WRITTEN PROBLEM => Copy the records below word for word, from the line containing "You are a GUI" through the line containing "Action: click(808, 98)", including both of those lines. Leave out the pictures.

DATA ROWS =>
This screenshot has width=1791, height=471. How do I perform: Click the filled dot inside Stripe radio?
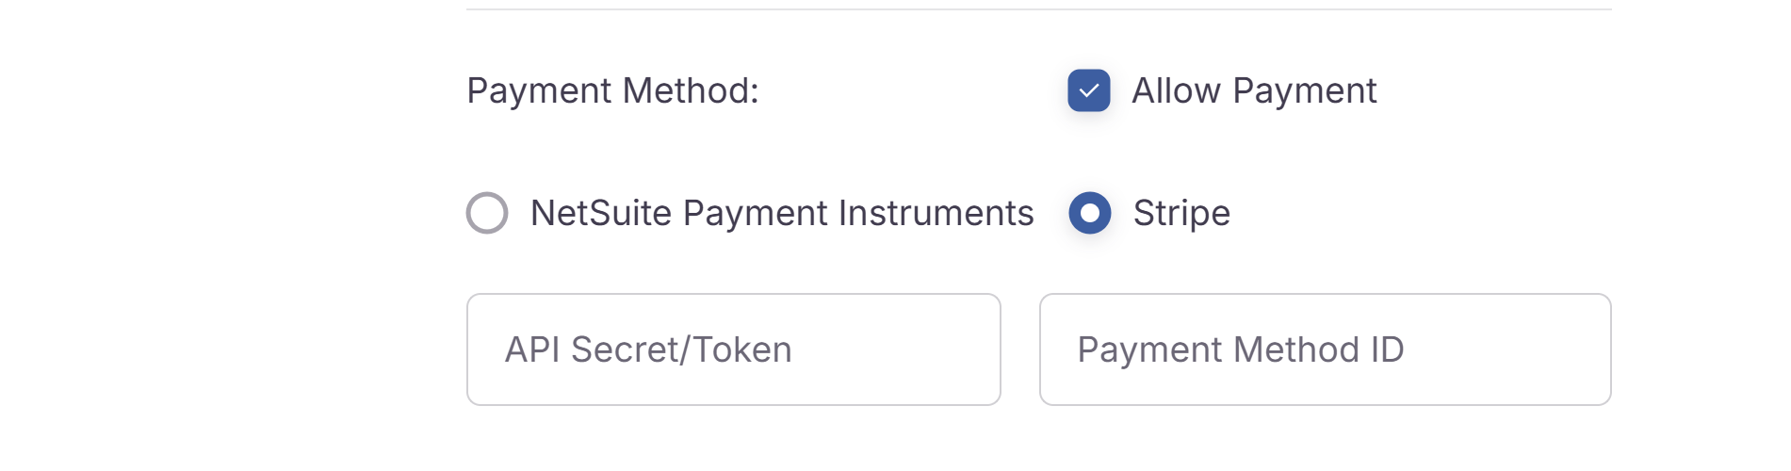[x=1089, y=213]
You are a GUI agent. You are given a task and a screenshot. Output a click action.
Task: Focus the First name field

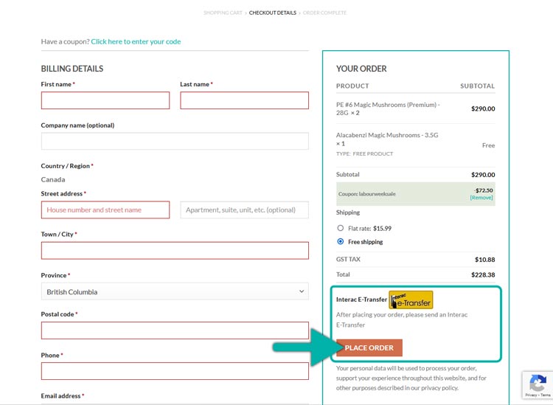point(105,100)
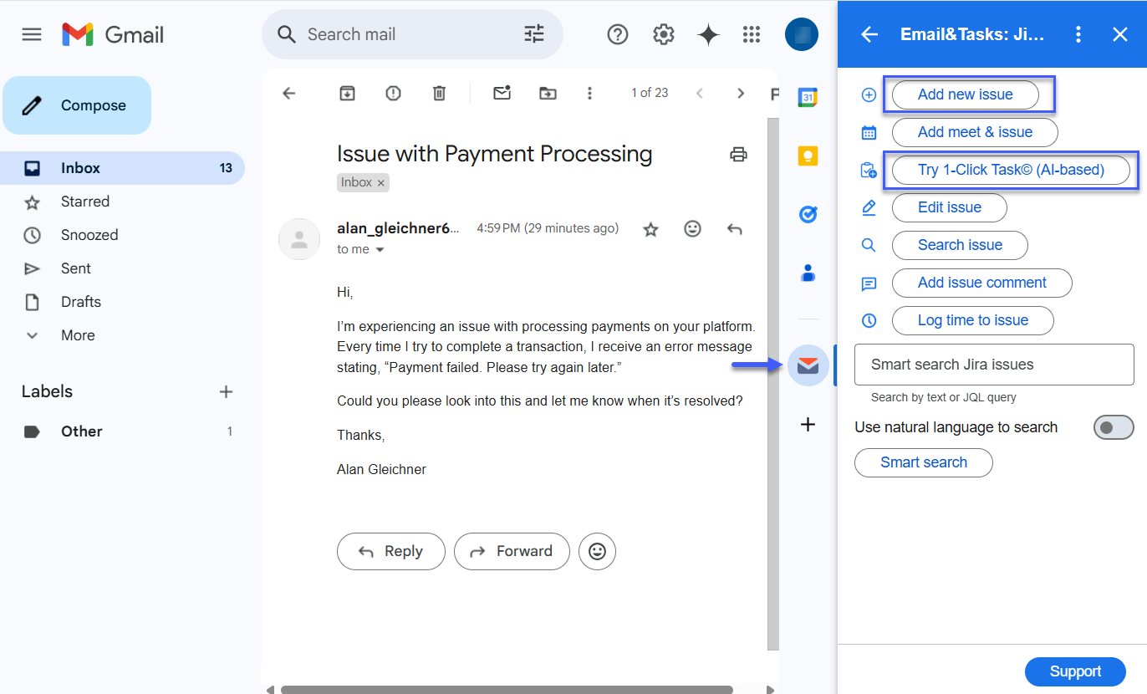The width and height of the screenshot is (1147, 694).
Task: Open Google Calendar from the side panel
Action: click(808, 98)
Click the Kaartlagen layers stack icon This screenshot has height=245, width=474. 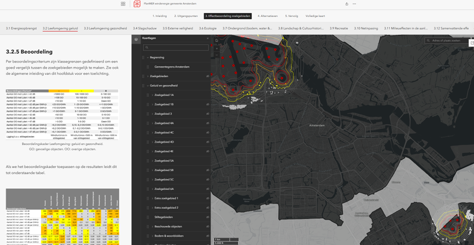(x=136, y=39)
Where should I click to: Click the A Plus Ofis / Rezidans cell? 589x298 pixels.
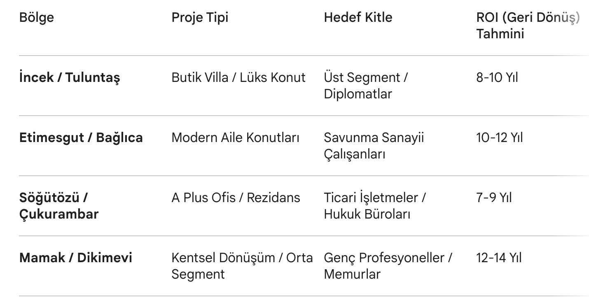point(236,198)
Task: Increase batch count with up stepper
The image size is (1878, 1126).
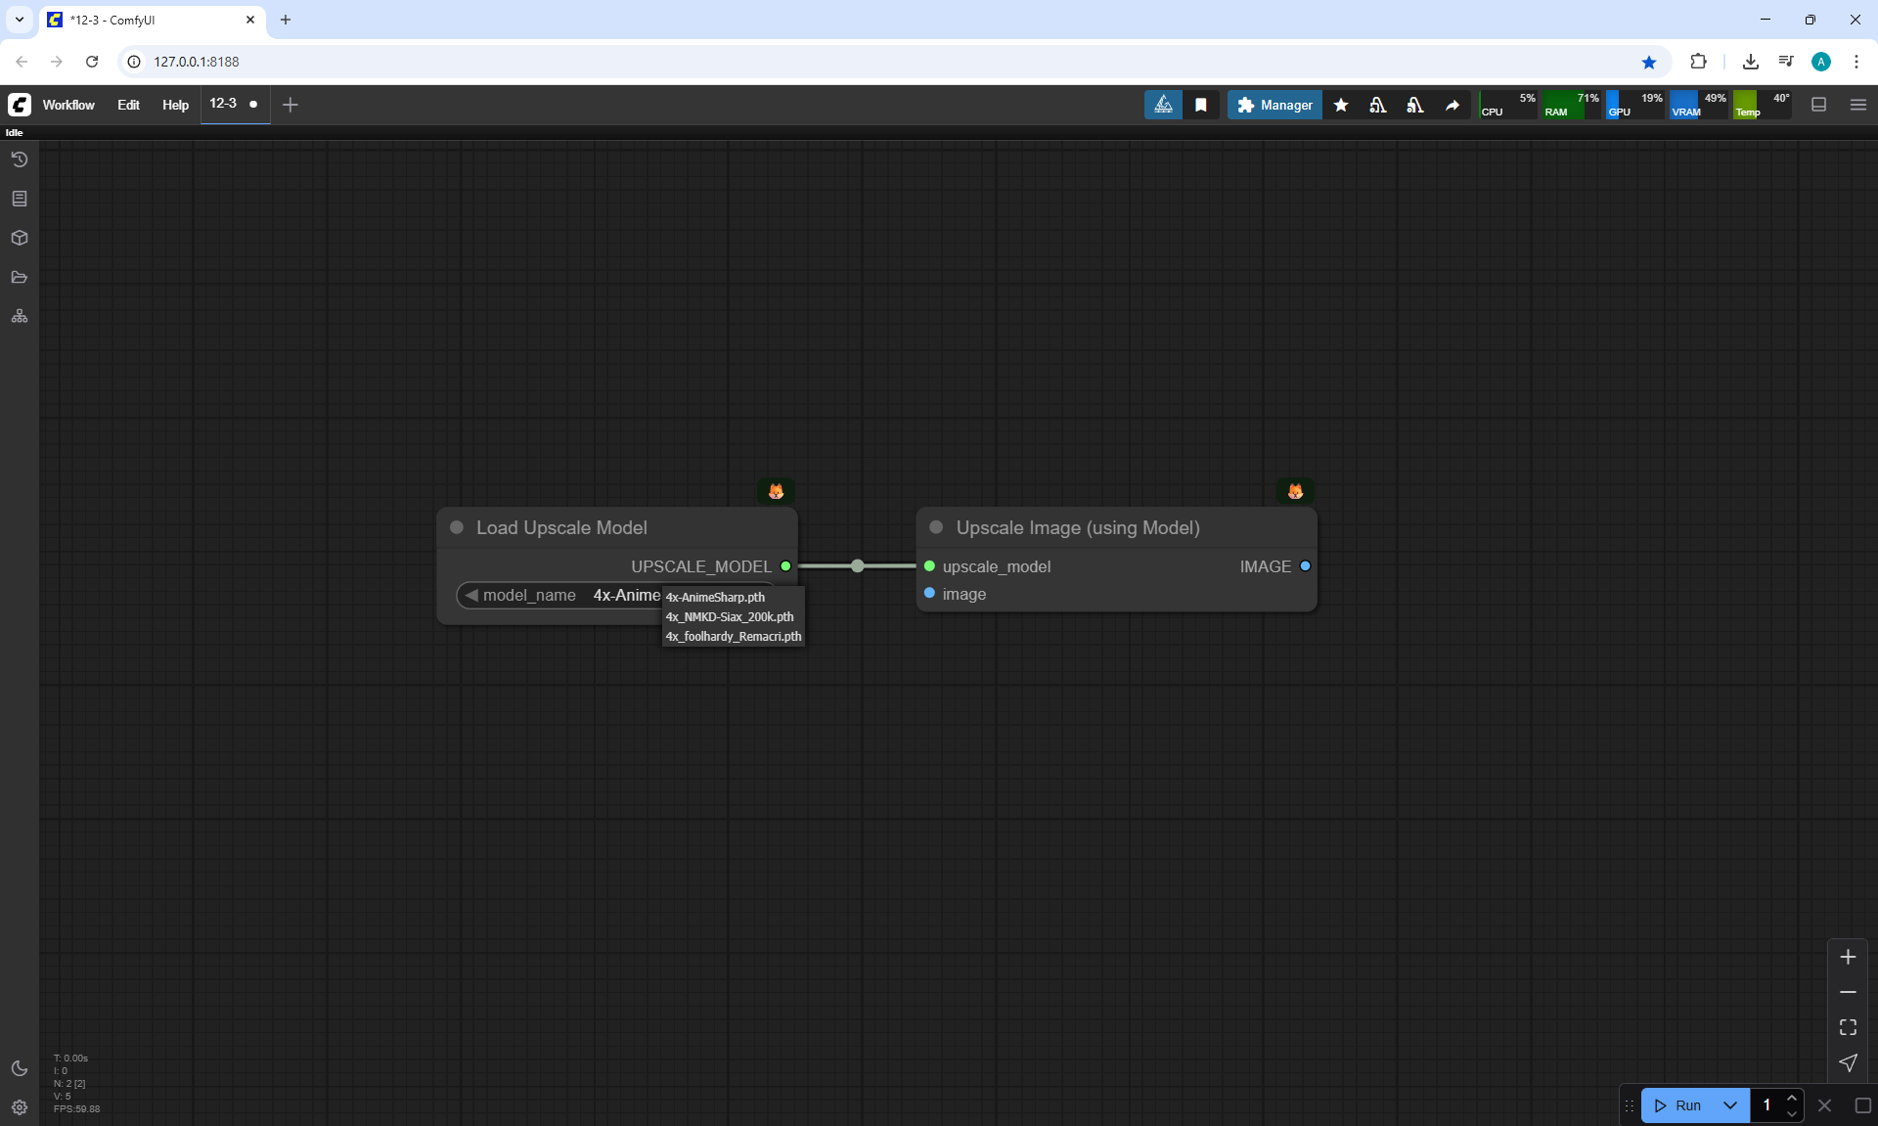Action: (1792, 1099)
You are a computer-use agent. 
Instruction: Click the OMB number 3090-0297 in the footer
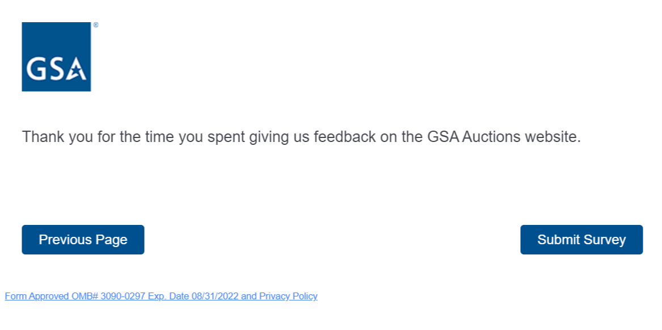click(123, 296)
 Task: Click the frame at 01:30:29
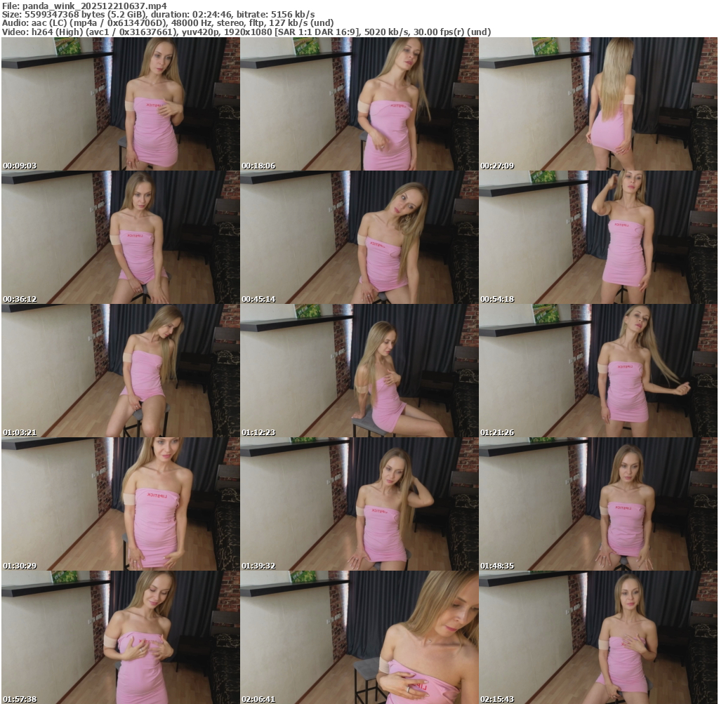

THE RESULT =>
You are a GUI agent. You are given a task and a screenshot. Output a click action.
Task: Focus the First name field

point(105,100)
The width and height of the screenshot is (1147, 694).
Task: Open Google Calendar from the side panel
Action: click(808, 98)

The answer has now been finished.